Eclipse Developers Day Sydney

2014 Drafts: It seems I have a range of unpublished blog posts from last year (often from community functions)

Eclipse Day Sydney was my first proper introduction to eclipse culture. Hats off to the organiser Mr Sai Paravastu and Carrington Associates for setting up the event. Sai worked extremely hard to set up the venue well outside of the usual stomping grounds for the Eclipse Foundation.

I really appreciate the great job lining up sponsors (making this a free event) and setting up a diverse program. I found out about the event at the last moment, and was able to secure a speaking spot (to introduce spatial to a mostly business crowd).

Mapping Outreach

Surprisingly I was not the only mapping talk in the mix. Qiangsheng Wang was an charming speaker from CISCO Australia who offered the lovely example of mixing location into an otherwise innocent business system.
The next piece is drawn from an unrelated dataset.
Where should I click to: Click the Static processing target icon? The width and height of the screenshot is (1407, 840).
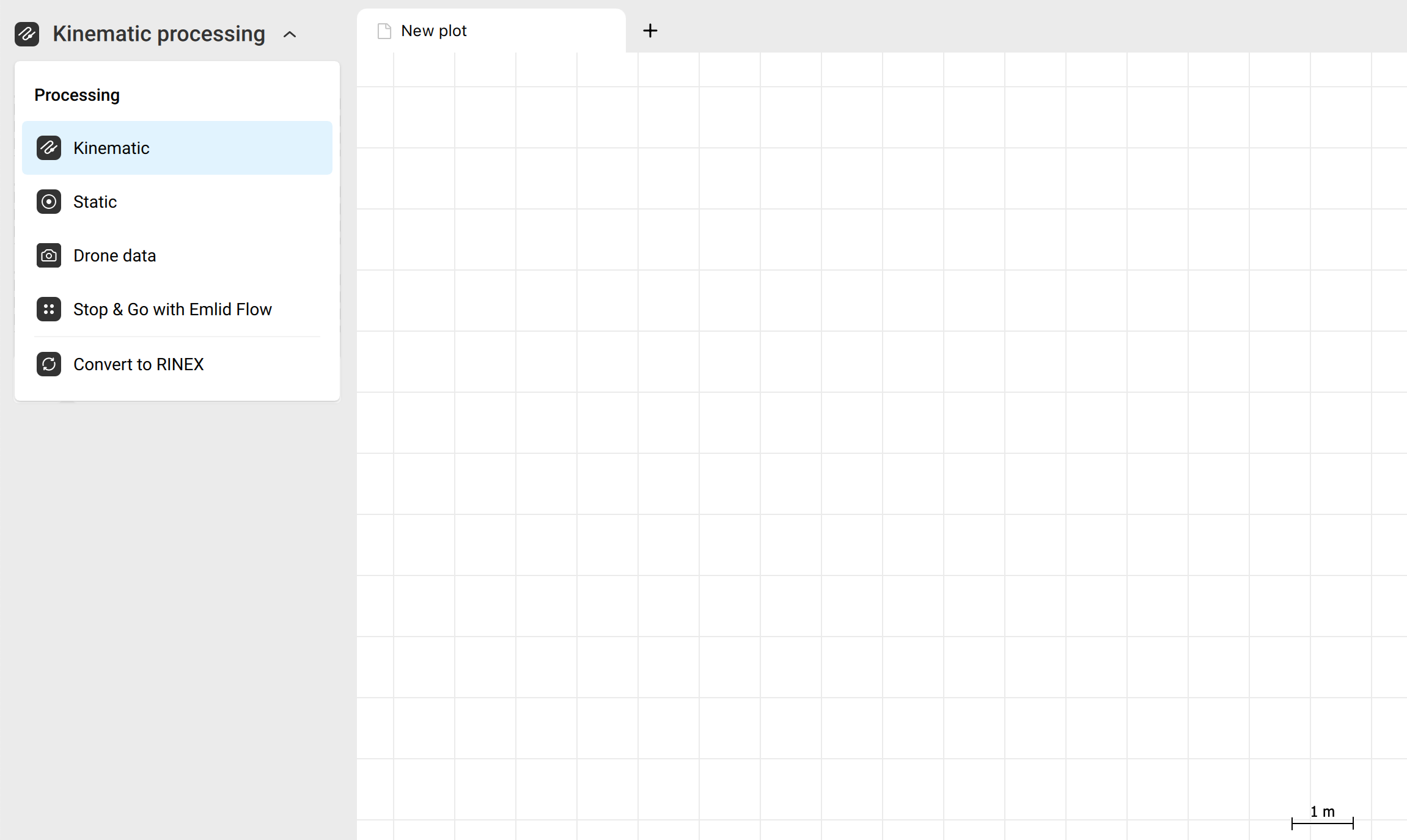[49, 202]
The application was a smooth mix of GEF (Graphical Editing Framework) elements onto of an OSM tile server backdrop.

This was interesting for me as making RCP business apps is the core competency for uDig. I tried to ask a couple scalability questions (as uDig evaluated and ran into the performance limitation of GEF early in its development).

Developers, Developers, Developers

There were two presentations by IBM aimed strictly at the developer crowd. 
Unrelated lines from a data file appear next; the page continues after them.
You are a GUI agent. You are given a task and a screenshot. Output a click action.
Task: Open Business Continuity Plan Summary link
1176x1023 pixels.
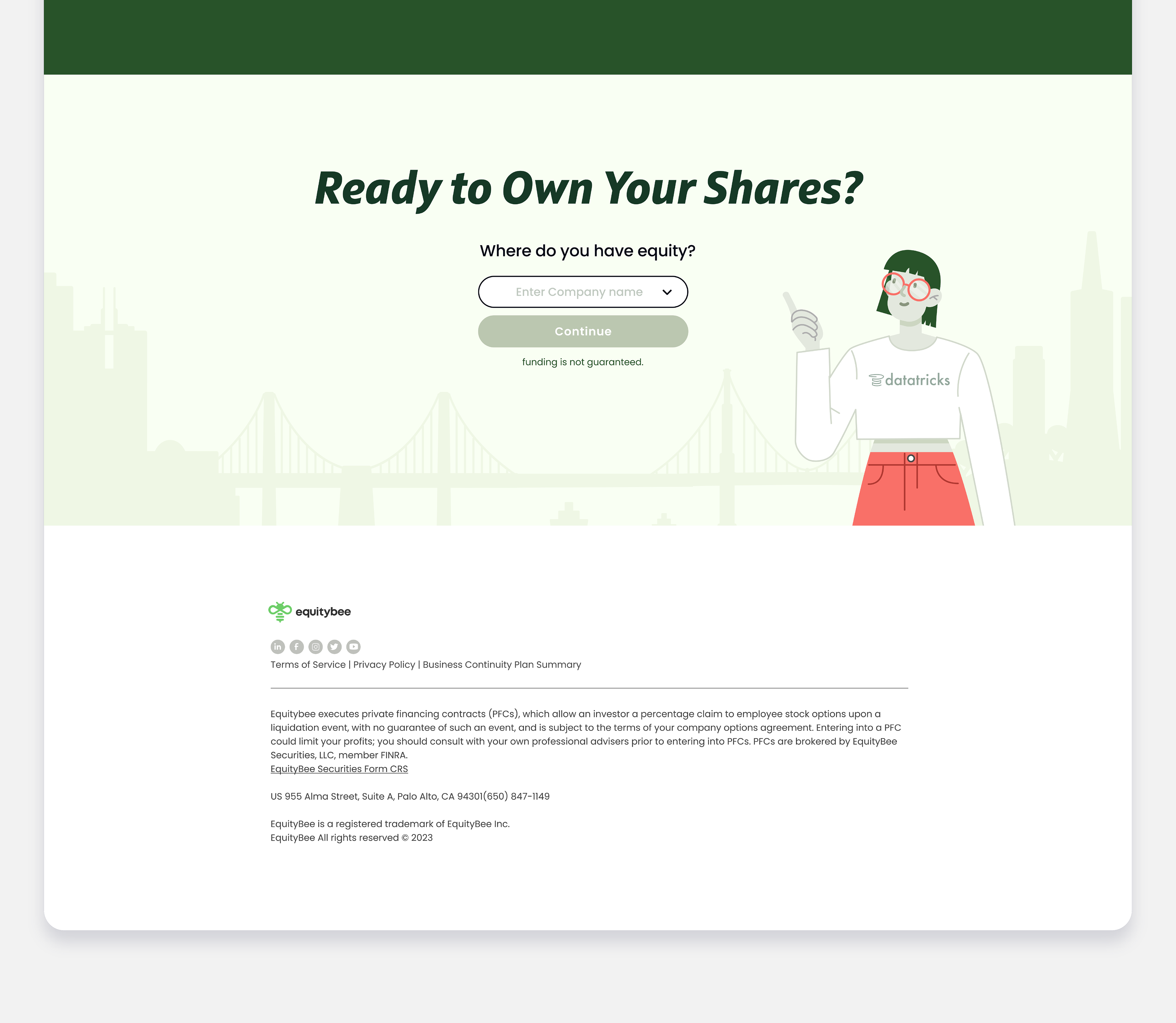[502, 665]
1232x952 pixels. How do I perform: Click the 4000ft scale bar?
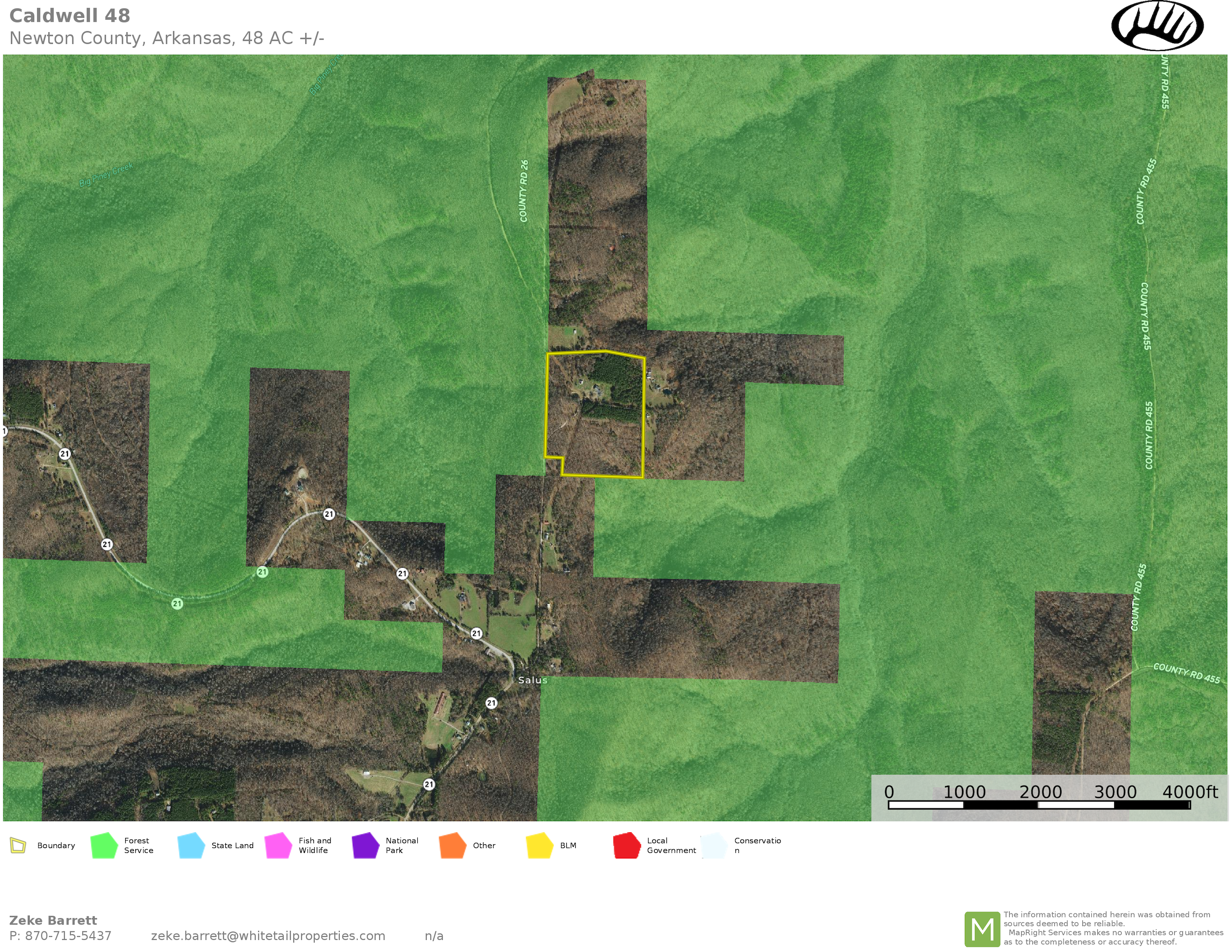click(x=1039, y=805)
The Testing and Performance Tools Project (TPTP) presentation came across as a bit sad from an open source viewpoint. IBM had been doing an amazing job creating the eclipse testing platform, and then noticing (at the end of a successful project milestone) that they were down to one manager and one developer - with no "developer" community to speak of. The result is the public TPTP project being archived after its last release in 2011.

The project continues of course, inside IBM, and we were treated to an impressive development environment (introduction of proxies to allow record and playback, smoothly shift between test harness and server, etc...). The talk on TPTP established a solid baseline for the heart of the message: an environment for mobile development (expressed in business friendly terms). 



Updates:

  • The Jubula project has taken over the core hooks to build a functional testing environment.
  • Of the course of 2014 you could watch IBM take on more gaps in their mobile story with the introduction of an IBM design language 

LocationTech

My own talk on "LocationTech" projects was a bit of an odd duck. Rather than promoting any particular project or technology (since none have passed incubation) this was an exercise in commuinity building.



The one benefit of being different was a wide range of questions from the audience (and even more during the break).

Data, Big Data

Several presentations were devoted to BIRT (an established business intelligence stack with an RCP Desktop  report builder, backed by server components nearly packaged up as OSGi bundles).


The presentations hard a clean break from the introduction (where the Actuate marketing department works with the "whole box of crayons") and the content produced by the engineer giving the talk.

 While I was familiar with BIRT it was interesting seeing how the result was presented. For context Actuate is a member of LocationTech which has not been very active in their participation (despite the great opportunities for collaboration between BI and Mapping).

Developers vs Customers

During the break I fell into a trap of referring to project developers (when gauging interest in a Sydney code sprint). What followed was an amusing gap of understanding which I should of seen coming.

When IBM and Acuate staff heard the word "developers" they pictured their target market - and loved the idea for more customer outreach. What followed was minuets of enthusiastic confusion while we sorted out my interested the open source angle (gauging interest in a community event with their "engineers").

Thanks

A thanks again to the Mr Sai Paravastu and the event sponsors. This was a great event (and well attended). It provided a peek behind the corporate curtain where open source is gradually making inroads through events like this.


While this event may not of been the Eclipse culture I was expecting to find, the event helped clarified where the Eclipse Foundation can help take open source. There is is (of course need) and a challenging out reach problem to overcome.